Give back each entry exactly as written, apart from the pictures.

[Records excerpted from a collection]
>>

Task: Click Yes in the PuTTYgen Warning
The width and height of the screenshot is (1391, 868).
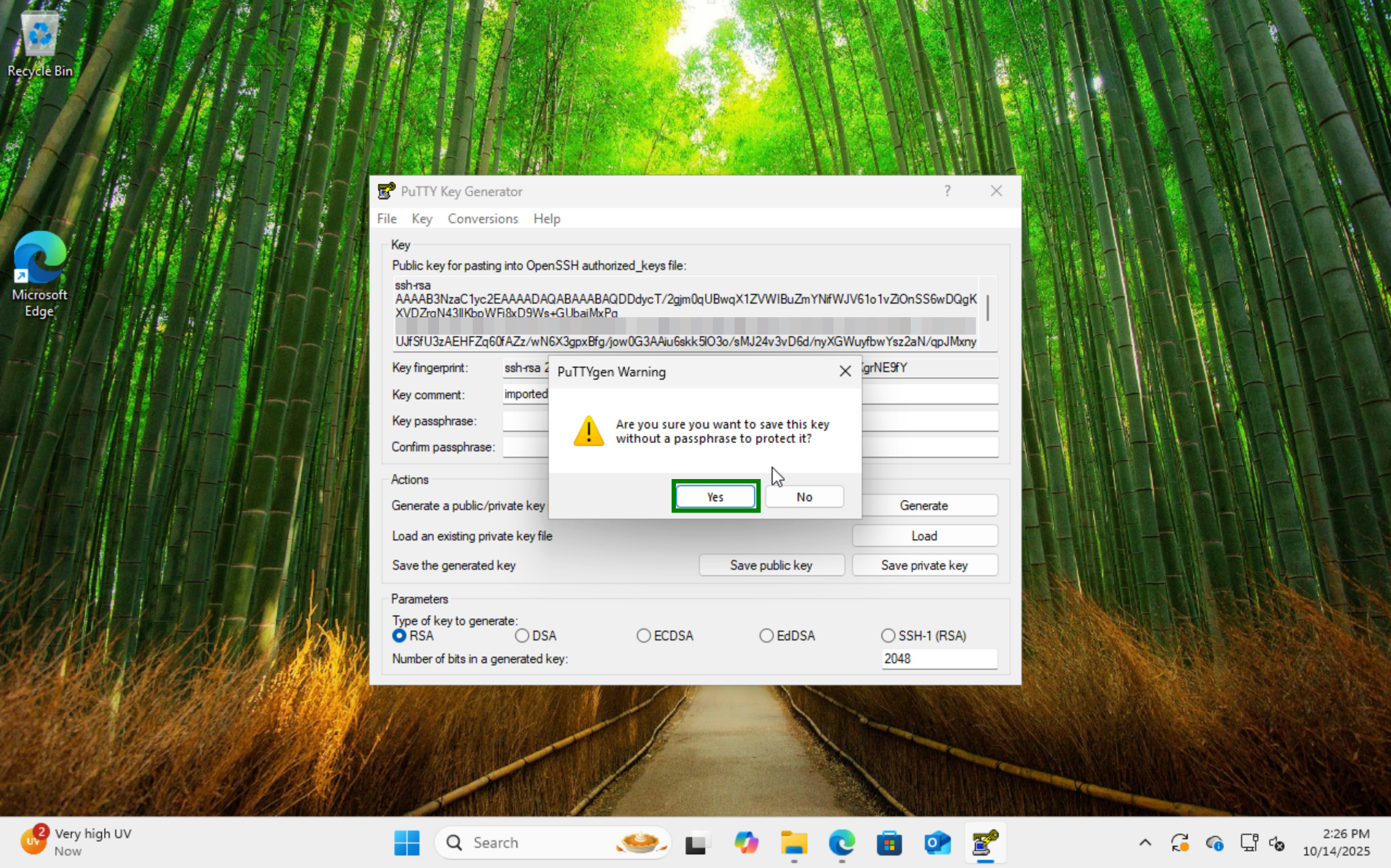Action: (x=715, y=496)
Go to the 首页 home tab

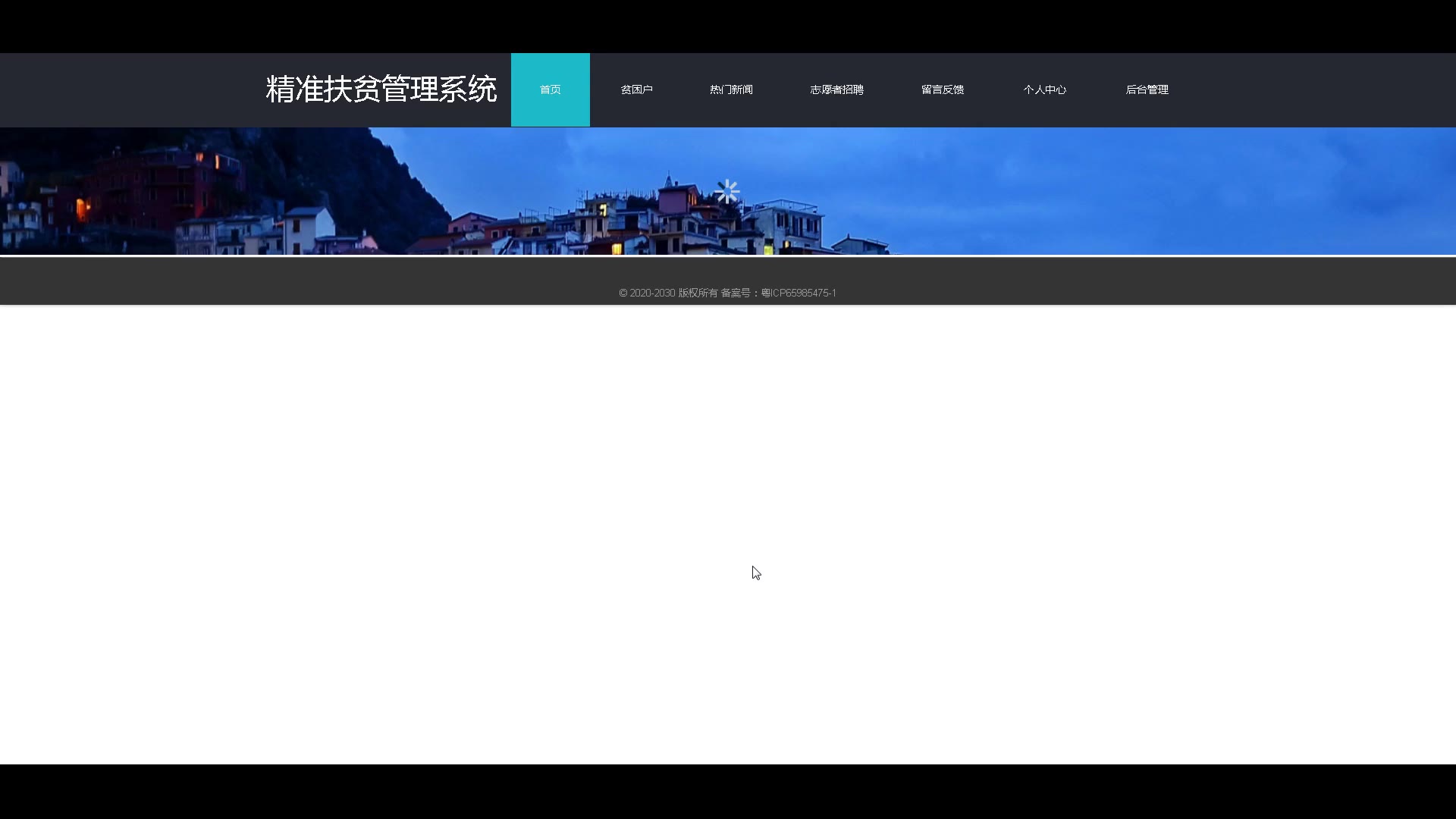click(x=550, y=89)
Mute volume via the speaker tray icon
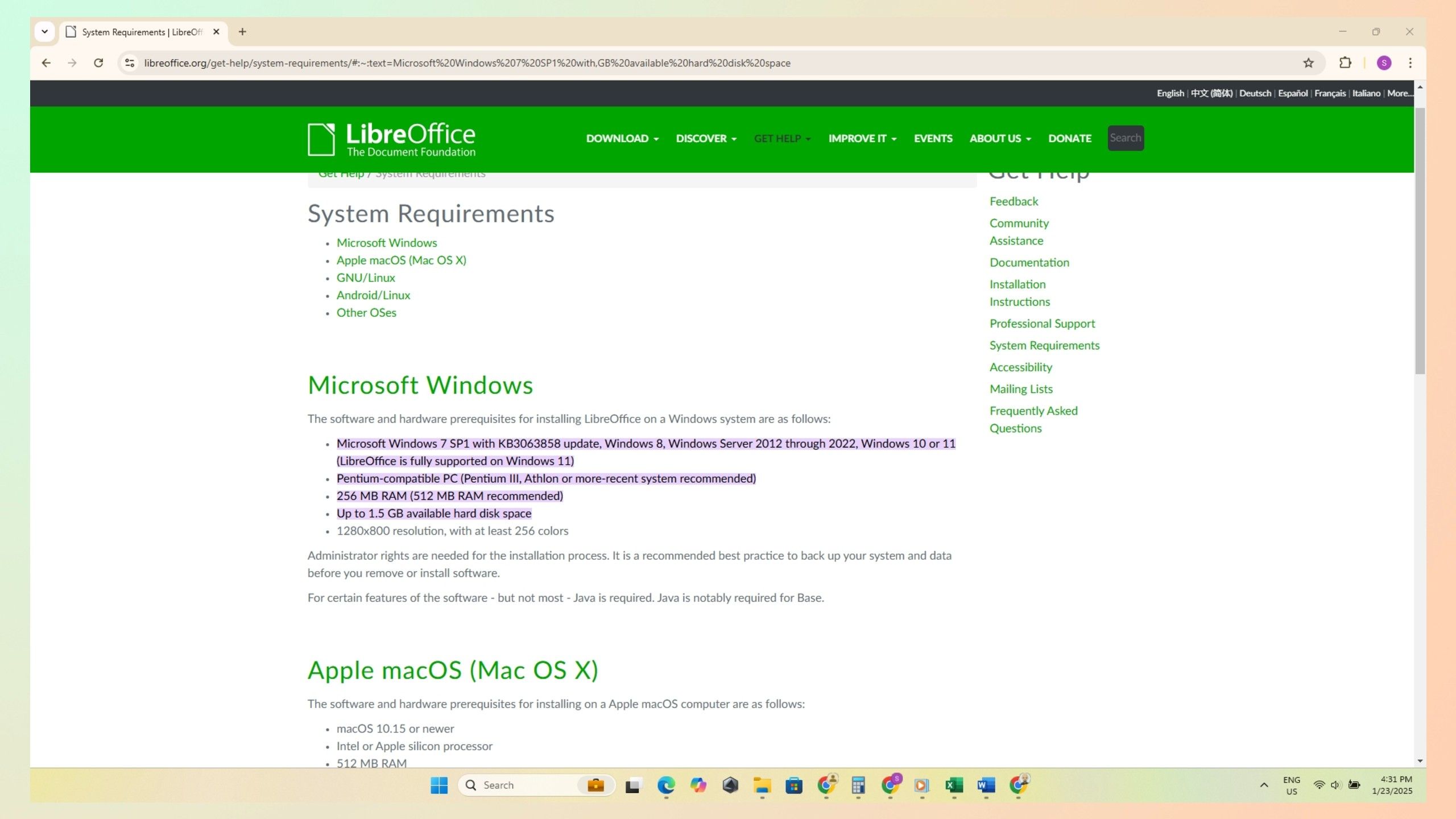The height and width of the screenshot is (819, 1456). click(x=1336, y=784)
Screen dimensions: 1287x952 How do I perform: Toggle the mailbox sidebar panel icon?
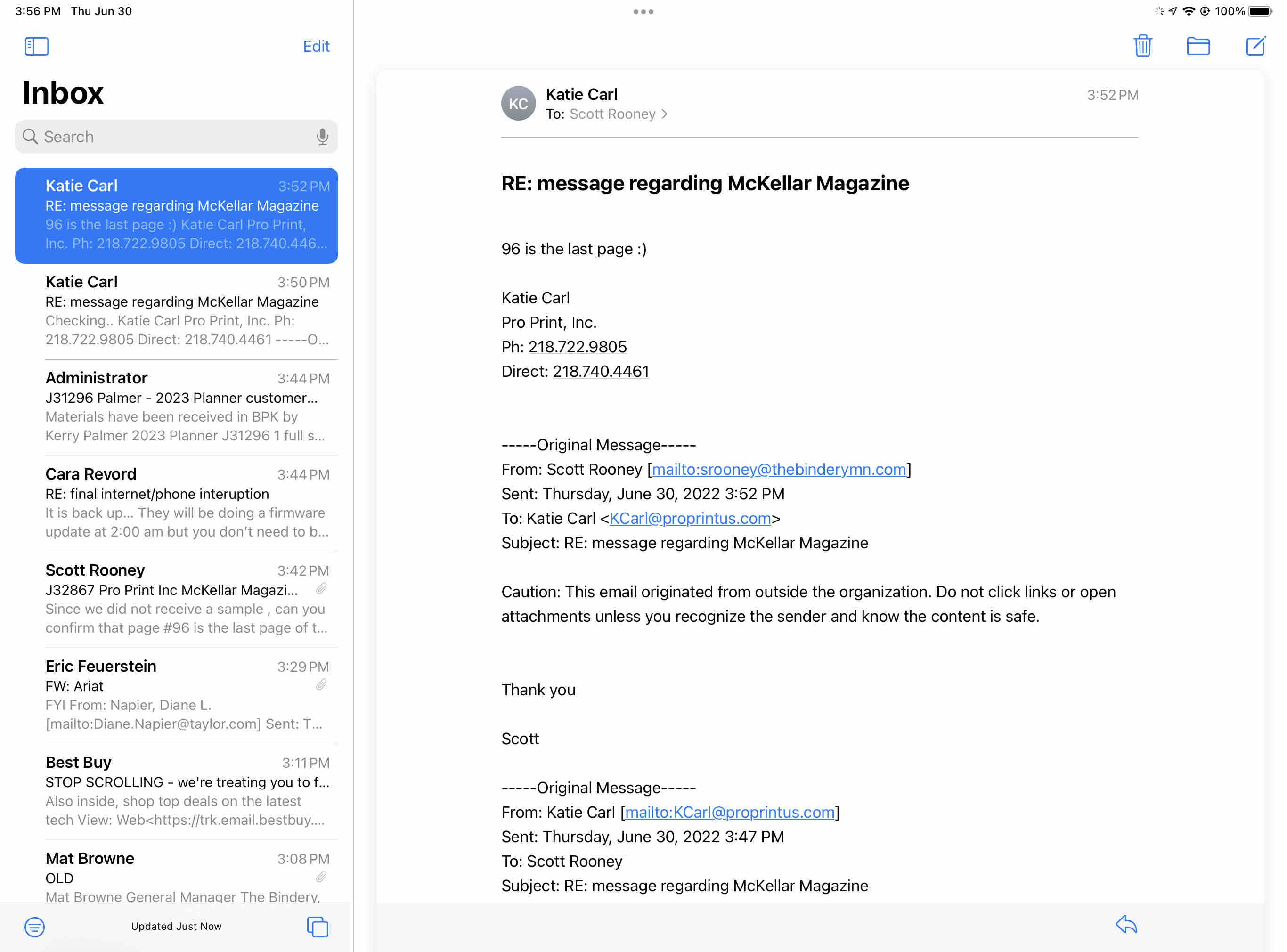point(36,46)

<<

» **Result of this exercise**:
Task: Click Yes in the PuTTYgen Warning
The width and height of the screenshot is (1391, 868).
Action: (x=715, y=496)
Go to the 首页 home tab

click(x=550, y=89)
Mute volume via the speaker tray icon
The height and width of the screenshot is (819, 1456). click(x=1336, y=784)
Screen dimensions: 1287x952 How do I perform: Toggle the mailbox sidebar panel icon?
point(36,46)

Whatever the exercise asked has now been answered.